Your goal: Return every line below without any change, keeping each one in its original order.
--- start of Input material ---
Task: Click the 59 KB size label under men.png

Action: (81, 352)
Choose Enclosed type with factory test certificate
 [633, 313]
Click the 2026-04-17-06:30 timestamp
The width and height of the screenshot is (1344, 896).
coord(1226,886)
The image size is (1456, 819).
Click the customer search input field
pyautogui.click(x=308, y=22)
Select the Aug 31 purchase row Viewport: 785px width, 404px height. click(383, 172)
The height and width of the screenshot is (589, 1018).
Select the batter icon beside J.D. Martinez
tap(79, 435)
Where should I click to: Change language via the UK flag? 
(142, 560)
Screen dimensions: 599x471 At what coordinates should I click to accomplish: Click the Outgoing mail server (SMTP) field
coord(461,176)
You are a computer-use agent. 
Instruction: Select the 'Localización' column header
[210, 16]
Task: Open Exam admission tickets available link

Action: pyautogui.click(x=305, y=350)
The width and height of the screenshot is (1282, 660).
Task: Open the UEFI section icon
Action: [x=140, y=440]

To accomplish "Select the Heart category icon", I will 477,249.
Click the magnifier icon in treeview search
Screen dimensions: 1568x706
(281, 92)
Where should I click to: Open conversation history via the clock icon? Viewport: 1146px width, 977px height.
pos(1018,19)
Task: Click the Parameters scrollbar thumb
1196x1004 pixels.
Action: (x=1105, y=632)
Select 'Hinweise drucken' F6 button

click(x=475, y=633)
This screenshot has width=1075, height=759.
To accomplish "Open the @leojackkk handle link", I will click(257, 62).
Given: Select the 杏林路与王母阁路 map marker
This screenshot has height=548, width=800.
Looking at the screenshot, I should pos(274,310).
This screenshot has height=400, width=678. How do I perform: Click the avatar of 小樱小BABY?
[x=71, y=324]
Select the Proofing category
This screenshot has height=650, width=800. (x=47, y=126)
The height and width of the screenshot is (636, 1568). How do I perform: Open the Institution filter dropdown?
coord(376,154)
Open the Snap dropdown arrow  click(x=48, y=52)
--- end of Input material ---
Written solution:
Task: Click the 59 KB size label under men.png

Action: (81, 352)
Choose Enclosed type with factory test certificate
 [633, 313]
Click the 2026-04-17-06:30 timestamp
The width and height of the screenshot is (1344, 896).
coord(1226,886)
The image size is (1456, 819).
Click the customer search input field
pyautogui.click(x=308, y=22)
Select the Aug 31 purchase row Viewport: 785px width, 404px height. click(383, 172)
The height and width of the screenshot is (589, 1018).
Select the batter icon beside J.D. Martinez
tap(79, 435)
Where should I click to: Change language via the UK flag? 
(142, 560)
Screen dimensions: 599x471 At what coordinates should I click to accomplish: Click the Outgoing mail server (SMTP) field
coord(461,176)
You are a computer-use agent. 
Instruction: Select the 'Localización' column header
[210, 16]
Task: Open Exam admission tickets available link

Action: pyautogui.click(x=305, y=350)
The width and height of the screenshot is (1282, 660).
Task: Open the UEFI section icon
Action: [x=140, y=440]

To accomplish "Select the Heart category icon", I will 477,249.
Click the magnifier icon in treeview search
Screen dimensions: 1568x706
(281, 92)
Where should I click to: Open conversation history via the clock icon? Viewport: 1146px width, 977px height.
pos(1018,19)
Task: Click the Parameters scrollbar thumb
1196x1004 pixels.
Action: (x=1105, y=632)
Select 'Hinweise drucken' F6 button

click(x=475, y=633)
This screenshot has width=1075, height=759.
To accomplish "Open the @leojackkk handle link", I will click(257, 62).
Given: Select the 杏林路与王母阁路 map marker
This screenshot has height=548, width=800.
Looking at the screenshot, I should pos(274,310).
This screenshot has height=400, width=678. How do I perform: Click the avatar of 小樱小BABY?
[x=71, y=324]
Select the Proofing category
This screenshot has height=650, width=800. (x=47, y=126)
The height and width of the screenshot is (636, 1568). How do I perform: Open the Institution filter dropdown?
coord(376,154)
Open the Snap dropdown arrow  click(x=48, y=52)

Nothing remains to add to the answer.